Le Flic : Ainsi donc le MNSDNassara était en butte à des intrigues politic iennes même après le départ de Hama Amadou et de ses farouches partisans. D’ailleurs, je ne comprends pas que Seyni Oumarou qui était chouchouté, selon vous, par le Président Tandja, puisse être inquiété par les rancoeurs de quelques barons du MNSD fabriqués de toutes pièces par ce même Tandja Mamadou ?
 
Réponse : Seyni Oumarou a prêté le flanc. Il était tout sauf un fervent Partisan du Tazartché. D’abord l’entourage immédiat du Premier ministre notamment son Directeur de Cabinet/adjoint n’avait jamais fait mystère de son désintérêt pour le Tazartché.

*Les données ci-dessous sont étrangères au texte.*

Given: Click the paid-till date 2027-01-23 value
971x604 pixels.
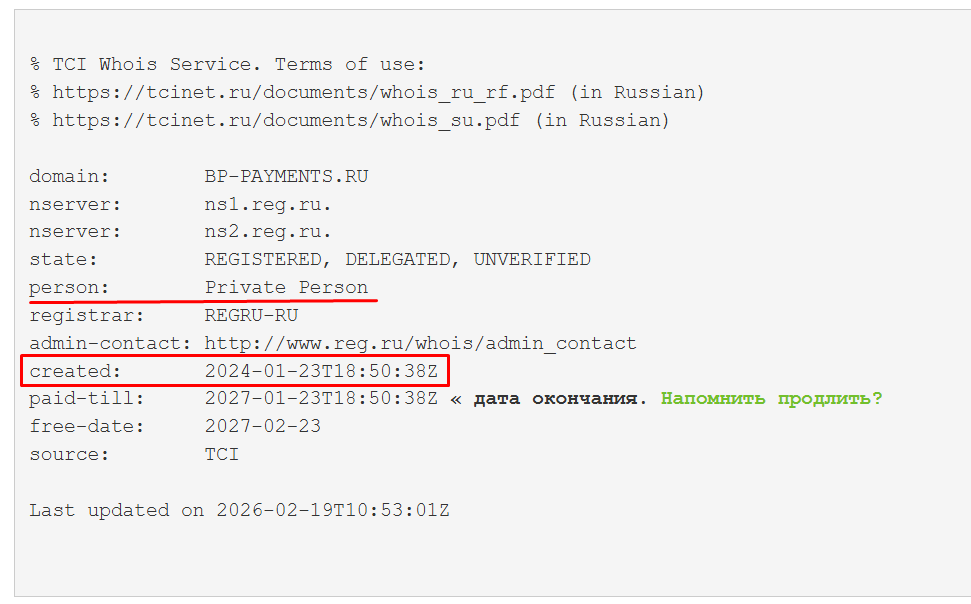Looking at the screenshot, I should point(321,399).
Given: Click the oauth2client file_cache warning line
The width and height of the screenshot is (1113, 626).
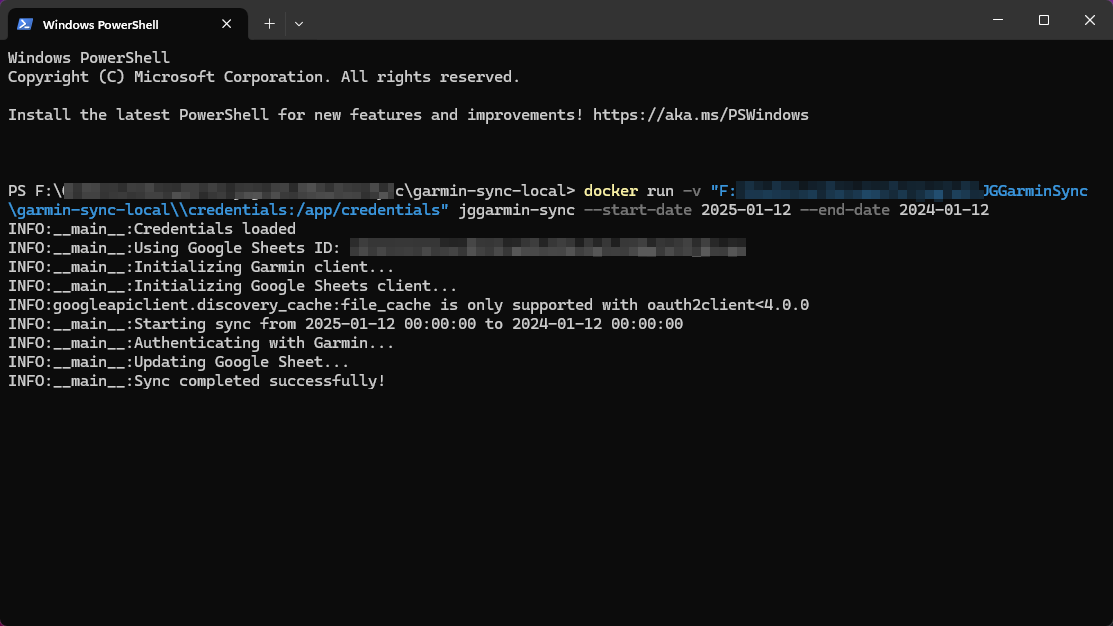Looking at the screenshot, I should coord(400,304).
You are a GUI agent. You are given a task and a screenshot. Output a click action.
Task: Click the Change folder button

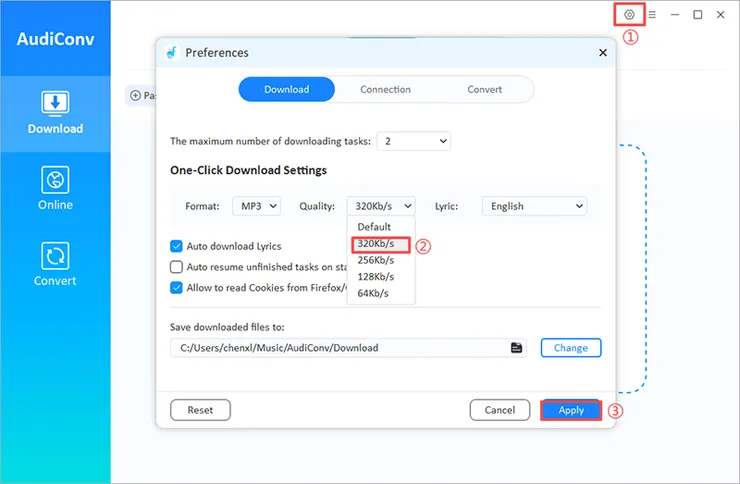571,348
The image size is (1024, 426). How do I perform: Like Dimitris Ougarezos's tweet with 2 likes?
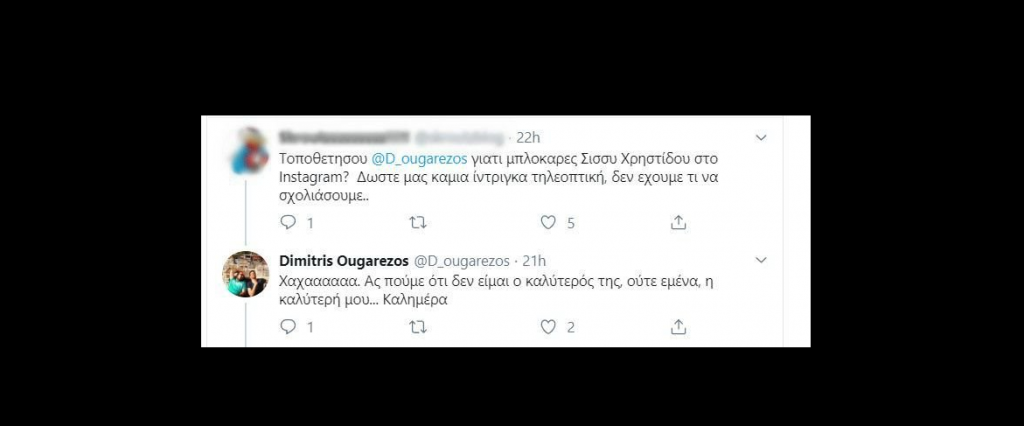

Seyni Oumarou, lui-même ne manifestait pas un grand enthousiasme à cette opération. Vous devinez bien que ses adversaires politiques eurent vite fait d’informer le Président sur les supposées réticences de Seyni Oumarou et de son en- tourage à soutenir le Tazartché. Plusieurs émissaires lui firent envoyés «directement» pour le sensibiliser sur le bien fondé du bonus de 3 ans à accorder au Président Tandja. Malgré cela, les adversaires politiques du chef du gouvernement ne baissèrent pas les bras. Ainsi, pendant la campagne référendaire, ces derniers n’eurent de cesse de reprocher à Seyni Oumarou de ne pas mentionner les mots «Tazartché et refondation» dans tous ses discours politiques.